As freshmen, although we were addressed in the classroom with the grownup title of “Mister,” we were, paradoxically, subjected to rigid social controls in the form of parietal dorm rules throughout our undergraduate years, even after many of us had attained the age of 21 in our senior year. The message to us was clear: at your age, you cannot yet be trusted to make good decisions regarding sexual matters. The system was designed as much to protect the reputation of the educational institution as the well-being of the student, and also to protect visiting women students and the female-only educational institutions they attended, which operated in the same social network of single-sex schools.
Our JAs were supposed to monitor us to ensure compliance. The rules restricted visiting hours for women, although, if memory services, the hours eventually ran until 2 am for upperclassmen. Freshman year, however, the latest curfew was midnight; this was restricted to the first floor, and it was only allowed on big weekends like homecoming and Winter Carnival, if memory serves.
To protect women at neighboring “girls’ schools,“ the controls were even more pervasive-enforced by a reception desk staffed by a student in each dorm or house, a resident housemother, a total ban on male visitors in rooms, and a sign-out system when leaving campus. There were some limited visiting hours for males in the rooms of women at some point after freshman year, however.

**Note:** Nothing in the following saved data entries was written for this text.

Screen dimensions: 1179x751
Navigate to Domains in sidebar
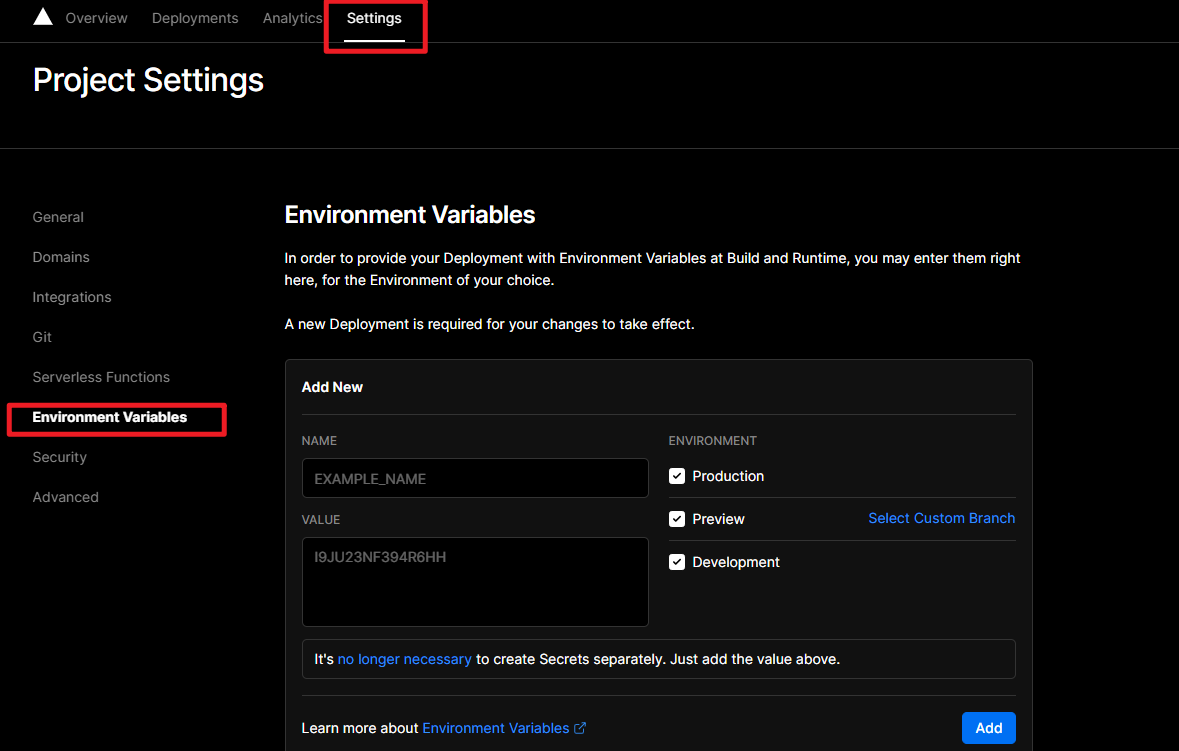tap(61, 257)
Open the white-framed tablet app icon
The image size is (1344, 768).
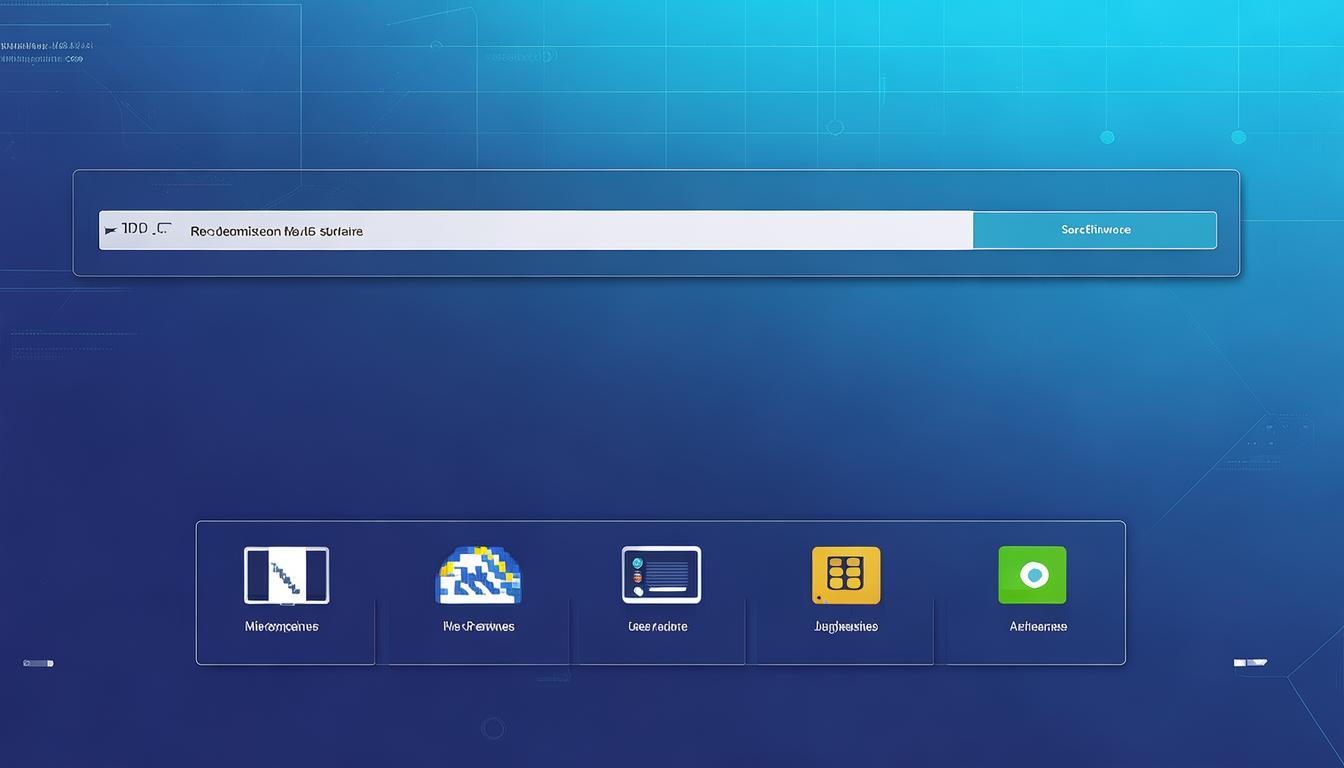[x=286, y=575]
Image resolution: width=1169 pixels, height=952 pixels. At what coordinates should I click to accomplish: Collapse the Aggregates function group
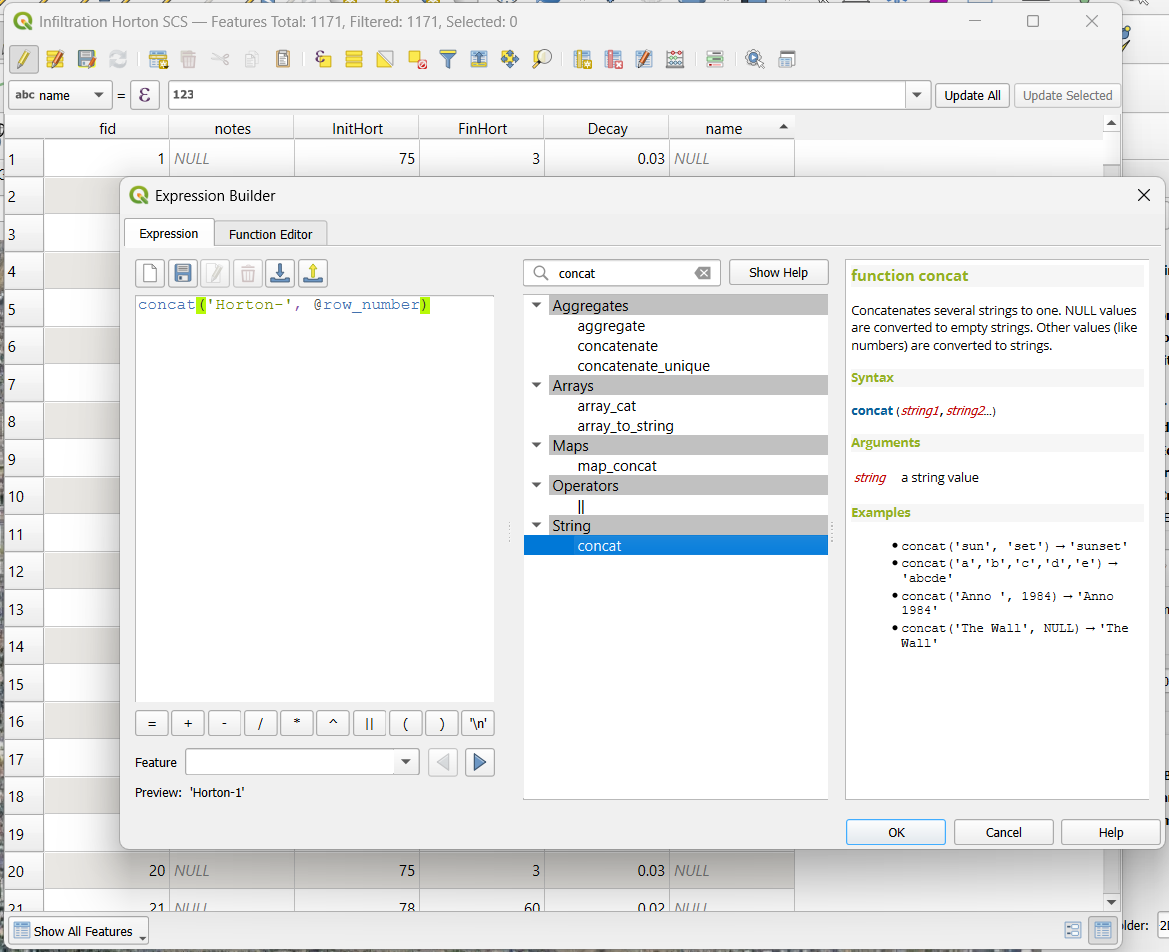pyautogui.click(x=537, y=306)
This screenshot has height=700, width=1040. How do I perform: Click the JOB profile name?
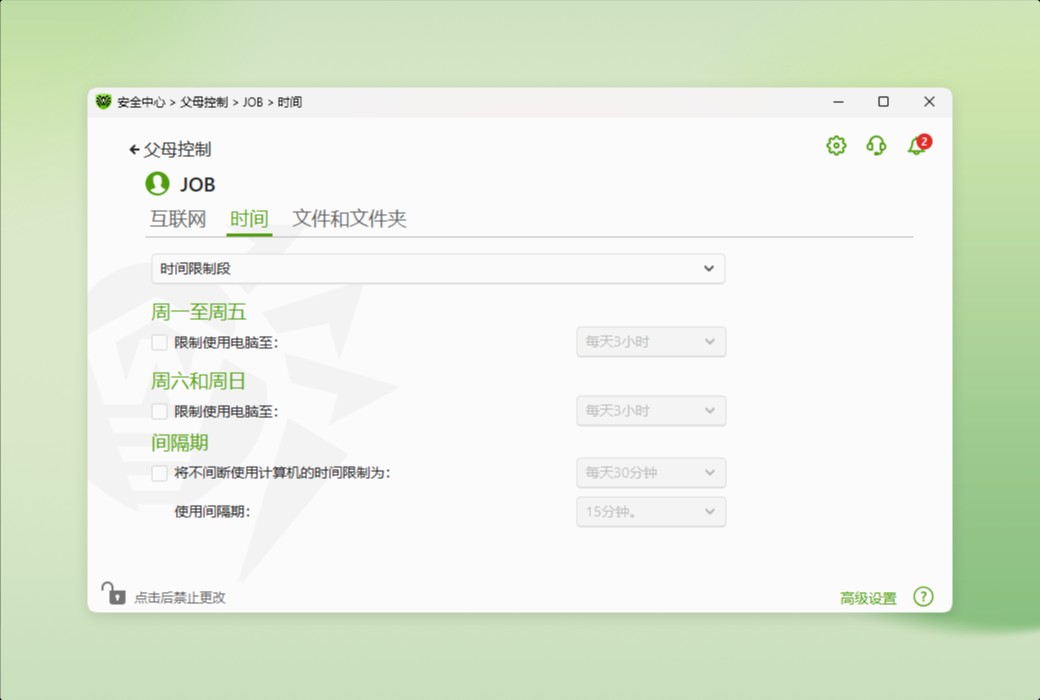point(197,184)
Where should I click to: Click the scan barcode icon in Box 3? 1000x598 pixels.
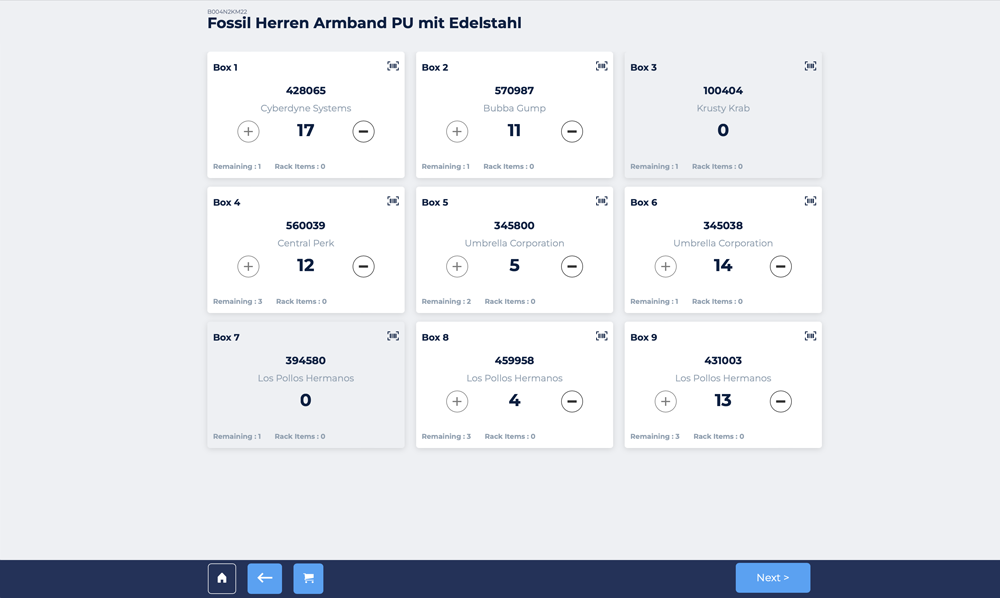pyautogui.click(x=810, y=66)
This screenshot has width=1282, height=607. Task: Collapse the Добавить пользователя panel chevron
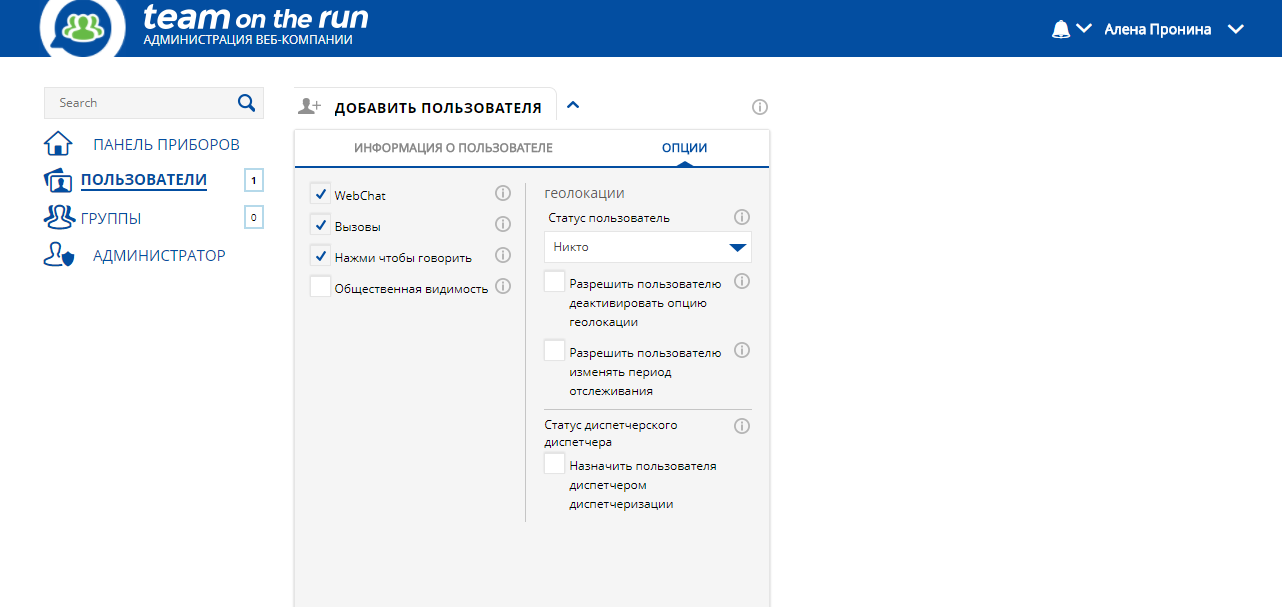[x=573, y=103]
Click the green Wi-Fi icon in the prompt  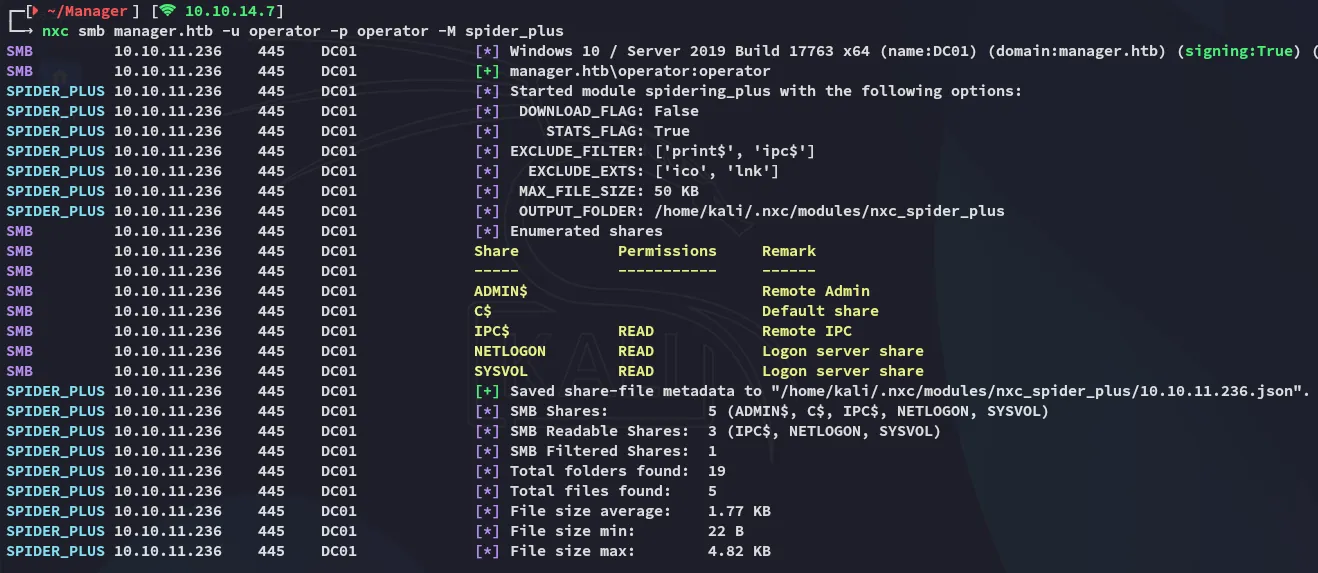tap(167, 11)
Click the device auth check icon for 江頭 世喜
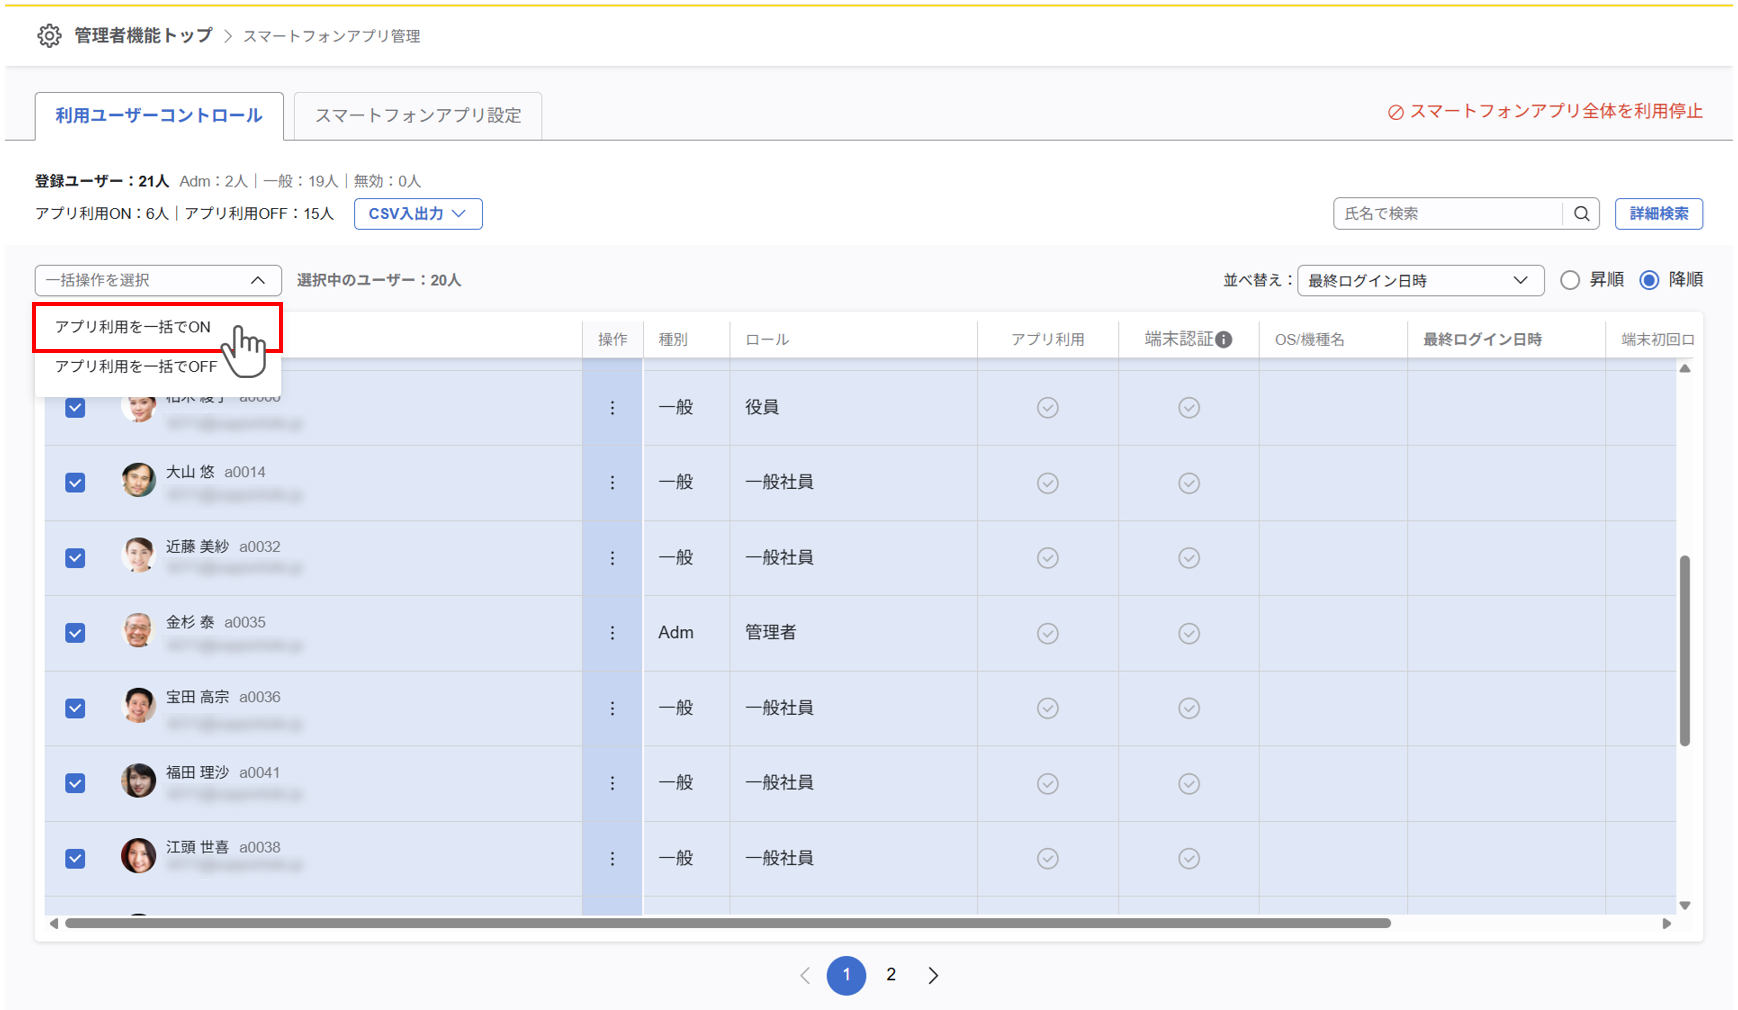 1188,858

Of course, during our college years, hormonal urges caused some to circumvent the rules, sometimes quite ingeniously. At all the New England colleges, disciplinary committees heard parietals violation cases and administered punishments
Despite this system, rumors spread on campus from time to time about women living surreptitiously in one residential house or another—for up to a semester, even. Our college years coincided with the dwindling years of this hoary system. By the end of the sixties and into the seventies these longstanding social conventions waned in higher education as students asserted their rights, authority was successfully challenged, coeducation became the norm, and sexual norms throughout society changed.